For much of last week, the outcome was too close to call, but as more ballots were counted, the yes votes took a narrow lead, passing 50.7% to 49.3% in unofficial returns.
Measure 111 makes Oregon the first state in the nation with a constitutional obligation to provide access to affordable health care to all its residents, similar to the constitutional guarantee of a public K-12 education.
The measure is a win for Democrats in the Legislature, who referred it to the voters over opposition from their Republican colleagues.
The language of the measure states: “It is the obligation of the state to ensure that every resident of Oregon has access to cost-effective, clinically appropriate and affordable health care as a fundamental right.”
But Measure 111 does not spell out what the state must do to meet its new constitutional obligation, or define what access to affordable health care means. It will be up to the Legislature to shape what health care access for all looks like and how to pay for it. The Legislature will be back in session starting in January.
Sen. Elizabeth Steiner Hayward, who carried the bill in the Senate, said in a pre-election interview with OPB that Measure 111 does not set Oregon up for a single-payer system.
“It does not implement any new taxes, it does not say how we’re supposed to do this. It just says this is a value,” she said.
Legal experts agree the amendment opens the door for Oregonians who don’t have access to affordable health care to try to sue the state. But the measure also says that state funding for health care must be balanced against funding for public schools and other essential public services.
While there’s no guarantee as to how Oregon courts will interpret it, that language gives courts a path to defer to the legislature on questions of how to implement and fund health care access.
In a year where Oregon Democrats generally outperformed expectations, Measure 111 was remarkably close to defeat.
John Horvick, an independent pollster with the firm DHM Research, points to a few factors that made Measure 111 a close call. Voters are more skeptical of constitutional amendments and cautious about changing “the rules we play by.”
Measure 111 also wasn’t able to garner national attention, or major out-of-state dollars.
The Right to Health Care PAC brought in just under $100,000. Compare that to Measure 114, the gun control measure that passed by a similar margin. They raised more than $2 million on the strength of large contributions from out-of-state donors and got support from national gun safety activists for their campaign.

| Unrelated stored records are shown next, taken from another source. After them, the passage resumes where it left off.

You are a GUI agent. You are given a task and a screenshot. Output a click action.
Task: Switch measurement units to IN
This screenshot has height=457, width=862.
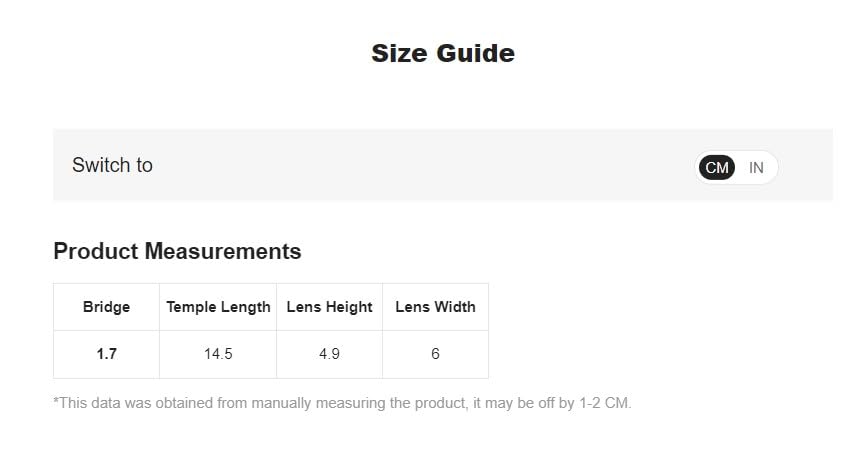756,168
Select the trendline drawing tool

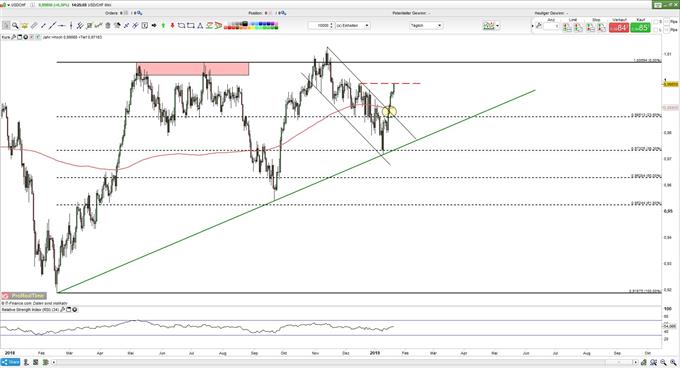click(x=52, y=26)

The measure also wasn’t a top priority for state Democrats, who faced their most serious challenges in 40 years in the governor’s race and in two close congressional districts.
“It’s not where they put their time, energy, and money,” Horvick said.
It passed anyway, but barely.
A constitutional right to health care was the lifelong project of Mitch Greenlick, who served in the state legislature and tried at least eight times in 16 years to send a proposal for it to the voters. Greenlick died in 2020, and his Democratic colleagues in the legislature referred the measure to voters in honor of his work.